Workers in Wigan also staged an unofficial strike in November last year after one of them was disciplined for refusing to work overtime.
Demand justice for killed migrants
The families of five migrant workers who were crushed to death are appealing for money to begin proceedings against the company.
A 15-foot high wall of concrete blocks and used metal fell on top of them at recycling company Hawkeswood Metal in Birmingham on 7 July 2016.
They were Ousmane Kaba Diaby, Saibo Sumbundu Sillah, Bangally Tunkara Dukuray, Almamo Kinteh Jammeh and Mahamadou Jagana Jagana.
There have been a number of serious incidents in recent years at Hawkeswood Metal.
The families of the people killed are appealing for £2,500.
National demo for workers’ rights
workers with precarious employment contracts across Britain are preparing to rise up on the evening before Halloween, 30 October.
“They have killed our rights, but together, we are going to bring them back from the dead,” said one event organiser.
The demonstration coincides with the next step in the Independent Workers of Great Britain union’s legal case against taxi firm Uber.
Speakers include Guardian columnist Owen Jones and CWU union general secretary Dave Ward.
Go to Facebook event Rise of the Precarious Workers—National Demo
Private renters debate evictions
Campaign groups Generation Rent and End Unfair Evictions have organised a meeting next month to discuss issues facing private renters.
End Unfair Evictions is campaigning to scrap no fault evictions.
These allow landlords to kick out tenants with just two months’ notice, and give no reason.
Unions might fight over shipyard cuts
Unite union members at Cammell Laird shipyard could strike against bosses’ plans to slash almost 300 jobs.
Bosses at the shipyard in Birkenhead, near Liverpool, announced plans to slash 291 jobs last week. This is around 40 percent of the workforce,
Workers unanimously backed resistance at a mass meeting. The GMB union could now move towards a ballot for industrial action.
Strike to lift workers’ pay
Unite union members at Street Cranes in Chapel-en-le-Frith, Derbyshire, returned to the picket line again on Monday.
It was the crane manufacturing workers’ second walkout in a series of planned strikes over bosses’ refusal to negotiate over wages and terms and conditions.
Support for the strike is rock solid among the shop floor workers at the factory.
Unite Community branches from High Peak and Chesterfield visited the picket line.
Workers were set to strike again next Monday.
South London teachers resist academisation plan
NEU union members at the John Roan school struck on Thursday of last week.
Workers are fighting a plan to turn the school in Greenwich, south east London, into a privately-run academy.
NEU and GMB union members staged several strikes against the plan last term.
The John Roan NEU group wrote a letter to parents.
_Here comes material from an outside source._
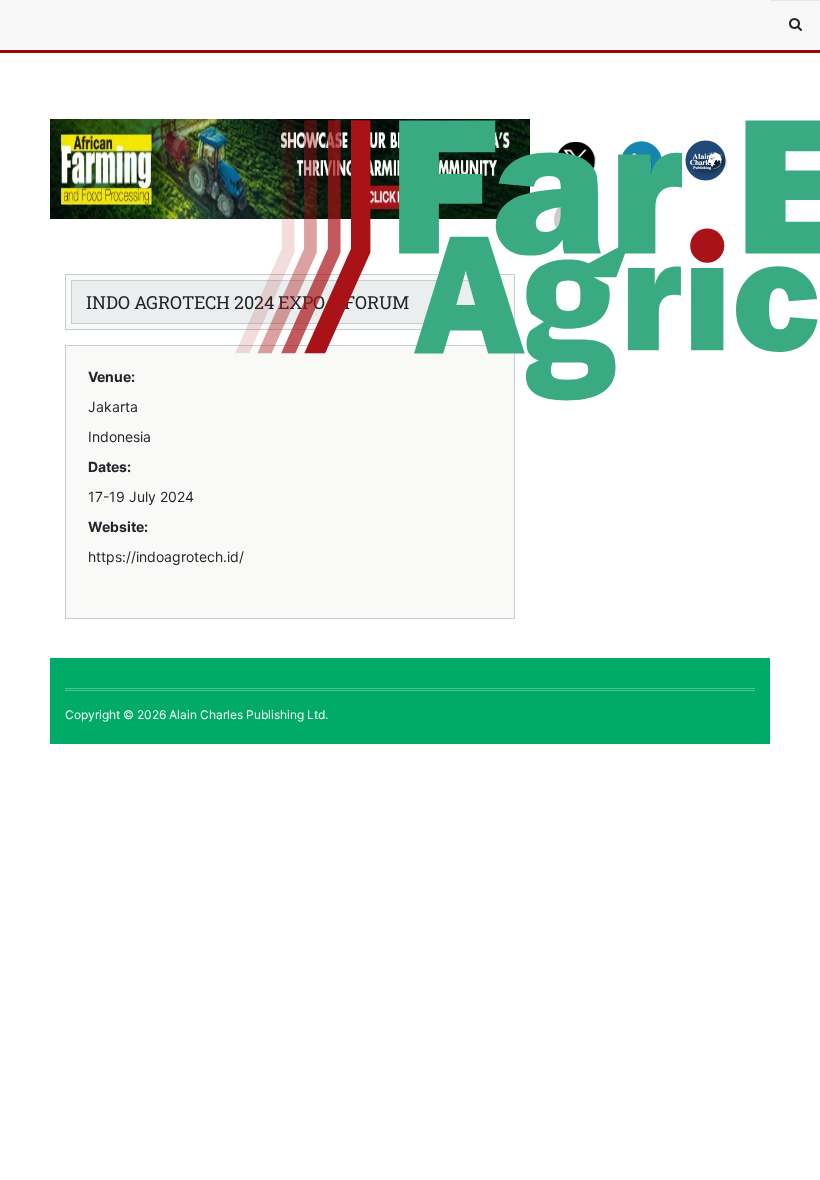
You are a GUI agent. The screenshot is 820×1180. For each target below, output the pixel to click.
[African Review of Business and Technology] (110, 25)
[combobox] (795, 25)
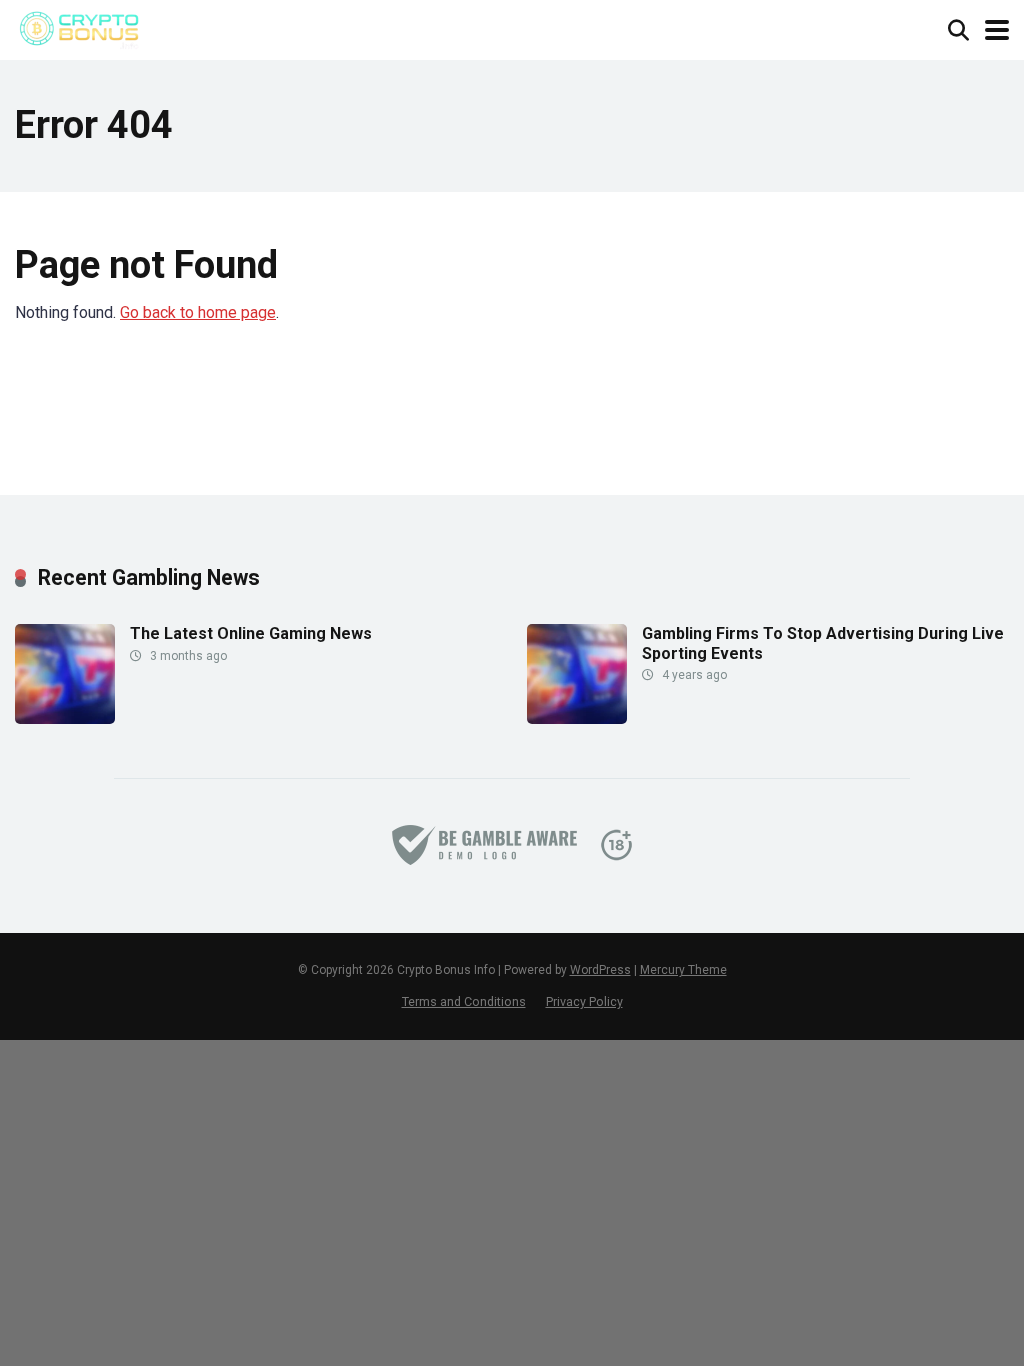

“The academisation of schools is failing thousands of children,” it said.
“It’s happening through exclusions, the off-rolling of students especially SEND students, who may not ‘make the grade’ and an ‘exam factory’ approach.
“Staff turnover is much higher in many
Multi-Academy Trusts as compared to local authority schools.” The school is subject to a forced academy order. But the union pointed to figures that showed 16 examples of schools where such orders had been revoked.
Strikers are optimistic that they can keep John Roan as an inclusive, community school.
NEU members plan a further strike on 7 November.